On this page you will find information about the taught component, Laboratory research project component and examinations. The taught component is the first part of the programme and consists of six taught modules plus all the written exams for the individual modules. The first four core modules are compulsory, whilst students can elect their remaining two taught modules from two optional streams. There are written examinations after the four core modules and again after the two taught modules. The taught modules are then followed by the laboratory based research project which is examined by a dissertation and an oral presentation on the project. More information, about each of these components, is given below.

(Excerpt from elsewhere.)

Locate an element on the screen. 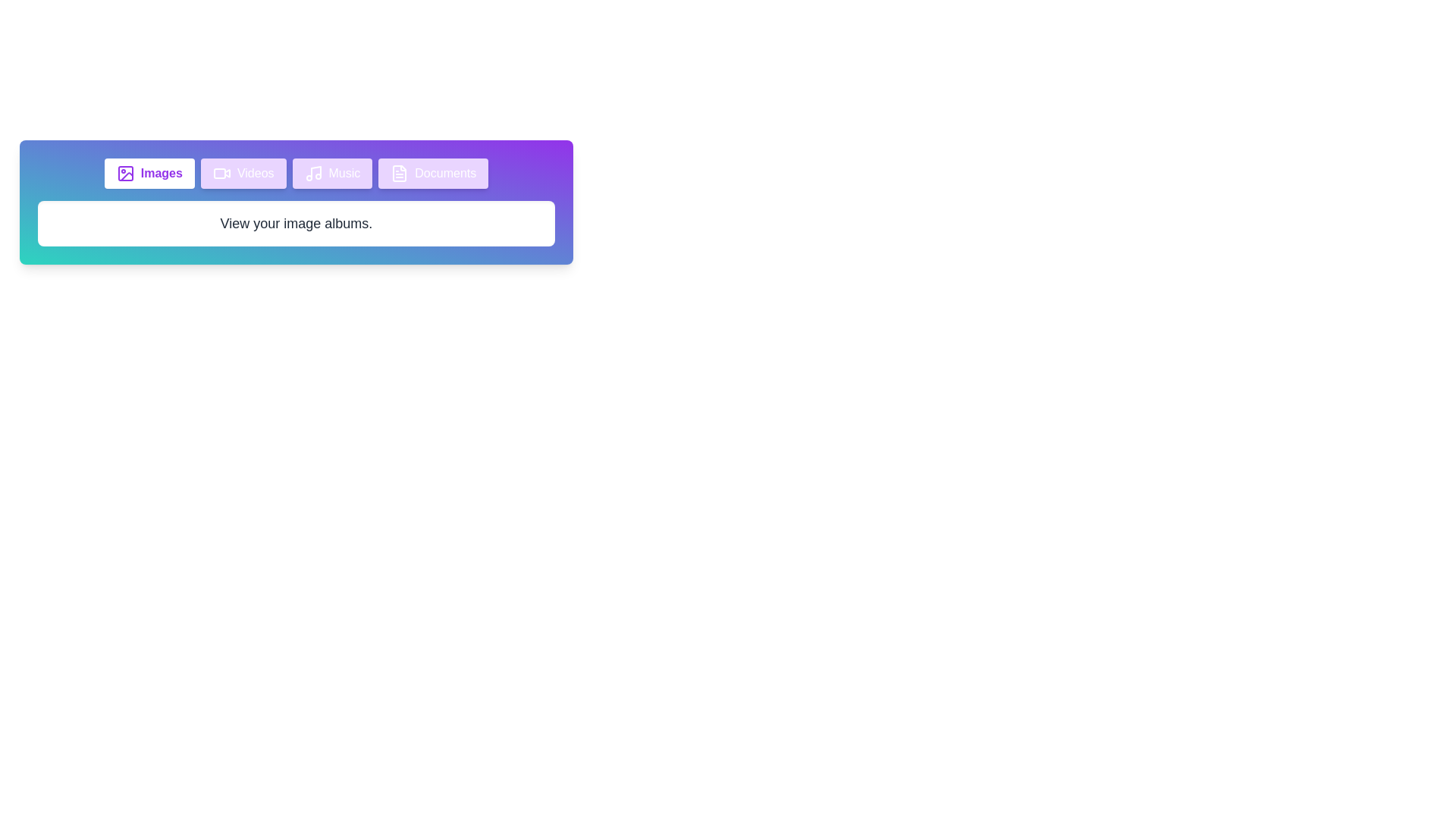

Taught component – core modules
The taught core modules consist of four 2.5 week modules. The first two weeks comprise of lectures, practical classes, group workshops and tutorials etc. whilst the remainder of the time is set aside for consolidation of what you have learnt during the module and for completion of assignments.
Module 1: Functional Neuroanatomy
Students will investigate the basic structure and function of the central, peripheral and autonomic nervous systems and how these systems interaction in normal physiological function and the consequences of their impairment in Neurological conditions.
Module 2: Cellular and Molecular Neuroscience
Students will learn which cells make up the nervous system; how they interact during brain and spinal cord development and the neuronal networks they form in the developed brain. This module also covers mechanisms of neuronal damage and the potential for neuroregeneration.
Module 3: Neurodegenerative disorders
Students will then build on the knowledge gained in Module 1 & 2 to then investigate the clinical and pathological features of the principle neurodegenerative disorders and how they are clinically treated. This module will also cover how drugs for CNS use are designed, tested utilising in vitro and in vivo models and their translation in clinical trials.
Module 4: Neuroinflammation, Stroke and CNS trauma
Students will then build on the knowledge gained in Module 1 & 2 to then investigate the clinical, immunological/pathological features and clinical treatment of neurological conditions where neuroinflammation plays a key role e.g. Multiple Sclerosis etc. and in stroke and CNS trauma. This module will also cover how in vitro and in vivo models are used in translational research to develop novel therapies for such disorders, plus how clinical trials are run.
Taught components – optional streams
Students can select one of the two optional streams, each of which contains two further taught modules:
Module 5: Brain Imaging
Students will learn the fundamental physical principles underlying various brain imaging techniques and will learn how to identify brain anatomical structures. They will acquire theoretical and practical experience with common analysis approaches and software packages used for the analysis of MRI and PET images. Students will also investigate the role of neuroimaging in the clinical diagnosis of neurodegenerative disorders and psychiatric diseases, and their role as biomarkers in disease progression and in drug development.
Module 6: Computational Neuroscience
Students will learn the theory and develop the practical skills to apply a wide variety of computational analytical techniques to complex data sets obtained from a wide variety of sources e.g. fMRI, EEG/MEG, cognitive task data, genotypes and endophenotypes.
Module 7: Brain Plasticity and Neuro-regeneration
Students will investigate the fundamental molecular, cellular and system biology aspects of the principles of brain plasticity and neuro-regeneration. Students will then cover state of the art concepts of regenerative bioengineering and biomaterials, how they can be tested as potential treatments in neuro-regeneration models and ultimately translated into clinical trials.
Module 8: Addiction and Neuropsychopharmacology in Psychiatry
Students will investigate the clinical features of key psychiatric disorders, including addictions, and how such disorders are clinically treated. Students will then explore the neurobiological and neuropharmacological basis for psychiatric disorders. Students will gain a good understanding of what experimental approaches are available to characterize such disorders including neuroimaging (PET, MR), ‘first-into-man’ and clinical trials.
Assessments and examinations
The grades for each module will determined through a combination of in-course assessment and written examinations.
Each taught module requires the student to complete an assignment, which can take a variety of formats e.g. essay, practical write-up, research proposal, poster presentation etc., which contribute to the overall examination grade for each module (30% for each module apart from module 6 where the in-course assessment accounts for 50% of the final grade).
Each module will have a standalone written examination paper (generally 1.5 hours in duration). Examinations for modules 1-4 will take place in a revision and examination period at the end of module 4, generally at the beginning of January. Similarly, written examinations for your two optional taught modules will take place in a revision and examination period at the end of your second module in stream 1 or 2, generally at the end of February. All taught modules carry identical weighting (8.3r%) in the determination of your final MSc grade.
Research Component – six month laboratory project
Students will be able to select from a wide range of research projects on offer and conduct cutting edge research in some of the most modern and well equipped research facilities in the UK. The majority of the projects will be offered within the diverse research portfolio of the Division of Brain Science. Students will be hosted in research facilities run by world leading academics and clinicians at forefront of medical research in order give students experience of top quality, cutting edge, competitive research. The research component will be assessed by a written dissertation of the research project (85%) and an oral presentation on the research project (15%).